The recent five-year market ban imposed by the Securities and Exchange Board of India (SEBI) on former CNBC Awaaz anchor Hemant Ghai, along with his wife Jaya and mother Shyam Mohini Ghai, has cast a spotlight on the ethical breaches among financial market experts. Ghai was guilty of using his privileged status to perpetrate fraud in trading practices, urging the buying of stocks on his show that he had bought the day before, manipulating stock prices and earning illegal profits.
This incident highlights a disturbing trend in which respected market authorities abuse their influence for personal gain. These acts not only violate investor trust but also destabilize market integrity.
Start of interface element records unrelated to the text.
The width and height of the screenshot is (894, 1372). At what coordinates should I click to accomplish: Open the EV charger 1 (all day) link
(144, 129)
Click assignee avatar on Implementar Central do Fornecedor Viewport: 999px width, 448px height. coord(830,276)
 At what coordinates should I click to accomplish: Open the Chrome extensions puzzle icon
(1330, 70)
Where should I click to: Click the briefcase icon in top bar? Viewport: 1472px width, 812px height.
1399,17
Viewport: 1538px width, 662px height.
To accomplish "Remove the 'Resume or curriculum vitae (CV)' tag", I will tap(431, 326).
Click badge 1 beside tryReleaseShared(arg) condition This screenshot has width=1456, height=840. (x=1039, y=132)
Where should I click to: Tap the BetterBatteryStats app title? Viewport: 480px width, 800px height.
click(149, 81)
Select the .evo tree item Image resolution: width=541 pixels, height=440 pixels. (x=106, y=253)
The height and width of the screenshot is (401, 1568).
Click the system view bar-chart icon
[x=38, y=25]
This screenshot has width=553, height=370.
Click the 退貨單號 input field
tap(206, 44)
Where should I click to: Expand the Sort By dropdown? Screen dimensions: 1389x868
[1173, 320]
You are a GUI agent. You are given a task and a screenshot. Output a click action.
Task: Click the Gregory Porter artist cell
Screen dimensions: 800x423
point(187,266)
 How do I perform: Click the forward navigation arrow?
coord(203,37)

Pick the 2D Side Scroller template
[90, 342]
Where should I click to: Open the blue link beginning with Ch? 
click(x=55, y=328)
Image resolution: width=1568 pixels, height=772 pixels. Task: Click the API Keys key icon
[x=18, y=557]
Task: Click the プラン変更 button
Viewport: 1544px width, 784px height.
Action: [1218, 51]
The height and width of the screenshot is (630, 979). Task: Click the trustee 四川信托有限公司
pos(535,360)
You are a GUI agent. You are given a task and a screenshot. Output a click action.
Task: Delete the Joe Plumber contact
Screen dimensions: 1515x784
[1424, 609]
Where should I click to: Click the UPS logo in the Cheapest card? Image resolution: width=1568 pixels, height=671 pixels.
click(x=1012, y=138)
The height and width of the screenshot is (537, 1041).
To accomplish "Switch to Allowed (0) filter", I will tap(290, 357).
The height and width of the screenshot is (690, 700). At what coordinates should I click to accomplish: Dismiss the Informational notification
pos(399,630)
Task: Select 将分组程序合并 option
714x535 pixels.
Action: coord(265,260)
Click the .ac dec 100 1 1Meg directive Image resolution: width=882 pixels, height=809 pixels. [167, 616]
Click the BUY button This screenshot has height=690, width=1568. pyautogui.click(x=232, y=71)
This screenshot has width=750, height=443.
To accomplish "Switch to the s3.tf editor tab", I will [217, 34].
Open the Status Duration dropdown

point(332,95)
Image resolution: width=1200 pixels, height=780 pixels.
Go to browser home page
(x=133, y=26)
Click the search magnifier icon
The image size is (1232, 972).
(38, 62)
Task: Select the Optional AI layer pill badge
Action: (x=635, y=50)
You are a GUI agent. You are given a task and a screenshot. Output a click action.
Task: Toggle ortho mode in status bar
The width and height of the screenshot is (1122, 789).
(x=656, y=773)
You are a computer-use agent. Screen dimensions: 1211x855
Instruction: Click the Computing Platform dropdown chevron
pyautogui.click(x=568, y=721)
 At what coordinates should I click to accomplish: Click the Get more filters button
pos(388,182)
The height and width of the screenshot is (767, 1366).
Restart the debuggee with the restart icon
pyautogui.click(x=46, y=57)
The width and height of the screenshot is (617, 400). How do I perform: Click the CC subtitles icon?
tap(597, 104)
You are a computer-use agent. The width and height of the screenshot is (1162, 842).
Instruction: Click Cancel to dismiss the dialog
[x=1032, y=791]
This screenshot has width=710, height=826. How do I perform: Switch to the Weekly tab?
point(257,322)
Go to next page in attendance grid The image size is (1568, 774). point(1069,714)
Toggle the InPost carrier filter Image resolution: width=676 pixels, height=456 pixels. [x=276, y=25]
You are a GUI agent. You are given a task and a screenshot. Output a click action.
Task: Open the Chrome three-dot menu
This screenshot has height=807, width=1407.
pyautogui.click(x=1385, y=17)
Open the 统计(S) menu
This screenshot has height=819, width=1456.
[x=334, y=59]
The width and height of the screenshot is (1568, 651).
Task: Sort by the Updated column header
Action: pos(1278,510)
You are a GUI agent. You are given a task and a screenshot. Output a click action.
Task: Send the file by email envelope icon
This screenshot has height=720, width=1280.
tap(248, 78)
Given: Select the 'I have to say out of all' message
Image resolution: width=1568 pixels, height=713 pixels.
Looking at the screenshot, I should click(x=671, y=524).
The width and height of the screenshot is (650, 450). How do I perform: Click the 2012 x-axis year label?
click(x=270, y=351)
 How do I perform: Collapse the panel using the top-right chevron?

Other Significant Instances of Market Manipulation by Professionals:
Zee Business Guest Experts’ Manipulation (2023): In a notable case, five guest experts appearing on Zee Business were held guilty by SEBI for price manipulation of stocks and engaging in fraud. They used their on-screen presence to corner the market in stocks, pocketing enormous unlawful profits.
Front-Running Charges against Ketan Parekh (2025): Former stockbroker Ketan Parekh, prohibited previously for cornering the stock market, has been charged by SEBI for front-running from January 2021 to June 2023.Parekh and his acquaintances are said to have used insider information of a foreign company to earn crores of illegal profits.
Misleading Investment Advisory by Asmita Patel (2025): SEBI debarred six individuals, including Asmita Patel, from conducting misleading investment advisory operations. They were “finfluencers” who utilized social media platforms to offer unregistered investment advice, resulting in extensive investor loss.
These examples point towards weaknesses in the financial advisory network, highlighting the necessity for:
Increased Regulatory Monitoring: Strengthening monitoring mechanisms to recognize and avert unethical conduct by market experts.
Investor Education: Providing investors with information to be able to critically assess advice and detect potential conflicts of interest.
Ethical Standards: Establishing and implementing strict ethical standards for financial planners and media figures to maintain market integrity.
The usual trend in such cases is the abuse of trust and authority by the individuals placed in positions of market knowledge. These failures not only damage individual investors but have also ramifications for confidence in the financial system as a whole. It is thus critical that there is collective effort between regulatory bodies, the media, and investors themselves to build an open and fair market culture.